Required work –
• 1. In the Twitter App Card example, translate the sentence "Include twitter:image:alt for accessibility." into Spanish.
• 2. Render the lines of the entries, from the one containing "This screenshot has width=600, height=600." down to the one containing "I want to click on selected-title: Selected", as a numbered list, skipping any blank lines.

═══ Excerpted text ═══

Example: Twitter App Card

<head>
  <!-- App card for mobile app promotion -->
  <meta name="twitter:card" content="app">
  <meta name="twitter:site" content="@myapp">
  <meta name="twitter:description" content="Download our amazing app!">
  
  <!-- iOS app info -->
  <meta name="twitter:app:name:iphone" content="My App">
  <meta name="twitter:app:id:iphone" content="123456789">
  <meta name="twitter:app:url:iphone" content="myapp://action">
  
  <!-- Android app info -->
  <meta name="twitter:app:name:googleplay" content="My App">
  <meta name="twitter:app:id:googleplay" content="com.example.myapp">
  <meta name="twitter:app:url:googleplay" content="myapp://action">
  
  <!-- iPad app info (optional) -->
  <meta name="twitter:app:name:ipad" content="My App HD">
  <meta name="twitter:app:id:ipad" content="987654321">
  <meta name="twitter:app:url:ipad" content="myapp://action">
</head>
Testing & Best Practices: Use Twitter Card Validator (cards-dev.twitter.com/validator) to test. Twitter falls back to Open Graph if Twitter tags missing. summary_large_image is most popular (2:1 ratio, min 300x157px). Include twitter:image:alt for accessibility. Use name attribute, not property.

═══ Record excerpts ═══

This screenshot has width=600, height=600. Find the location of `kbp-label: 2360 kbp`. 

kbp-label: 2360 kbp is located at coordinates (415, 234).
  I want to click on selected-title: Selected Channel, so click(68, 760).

═══
═══ Record excerpts ═══

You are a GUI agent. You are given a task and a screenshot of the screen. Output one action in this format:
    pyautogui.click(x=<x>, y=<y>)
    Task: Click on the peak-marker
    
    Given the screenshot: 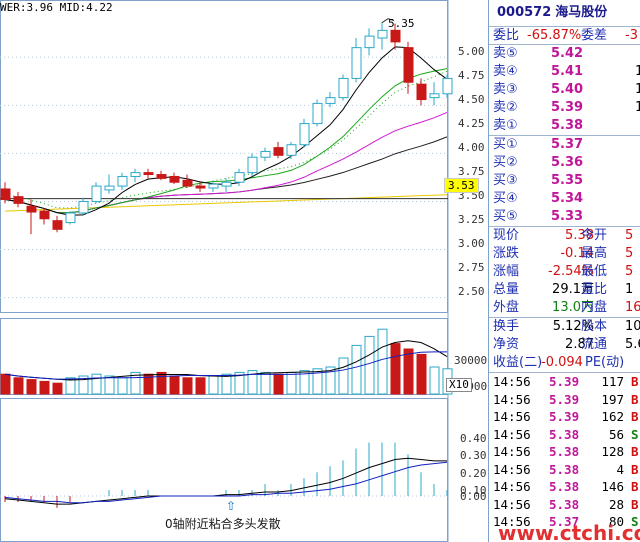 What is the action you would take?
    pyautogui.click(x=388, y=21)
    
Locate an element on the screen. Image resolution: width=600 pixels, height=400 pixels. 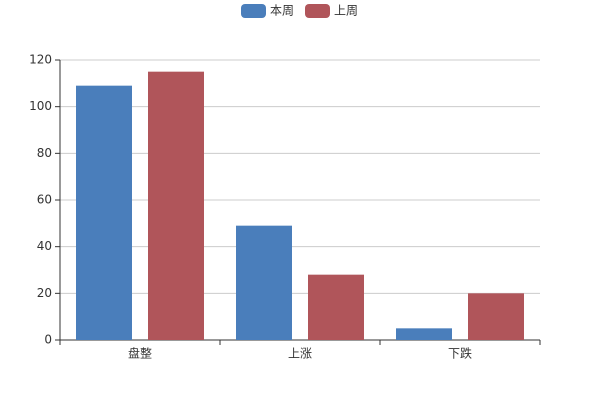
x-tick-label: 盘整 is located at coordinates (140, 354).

═══
═══ Record excerpts ═══

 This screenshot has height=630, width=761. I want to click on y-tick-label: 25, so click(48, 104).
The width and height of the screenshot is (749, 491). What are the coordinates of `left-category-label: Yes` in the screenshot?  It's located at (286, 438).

═══

Completed exercise –
• 1. Incluye twitter:image:alt para la accesibilidad.

• 2.
1. This screenshot has width=600, height=600. Find the location of `kbp-label: 2360 kbp`. 
2. kbp-label: 2360 kbp is located at coordinates (415, 234).
3.   I want to click on selected-title: Selected Channel, so click(68, 760).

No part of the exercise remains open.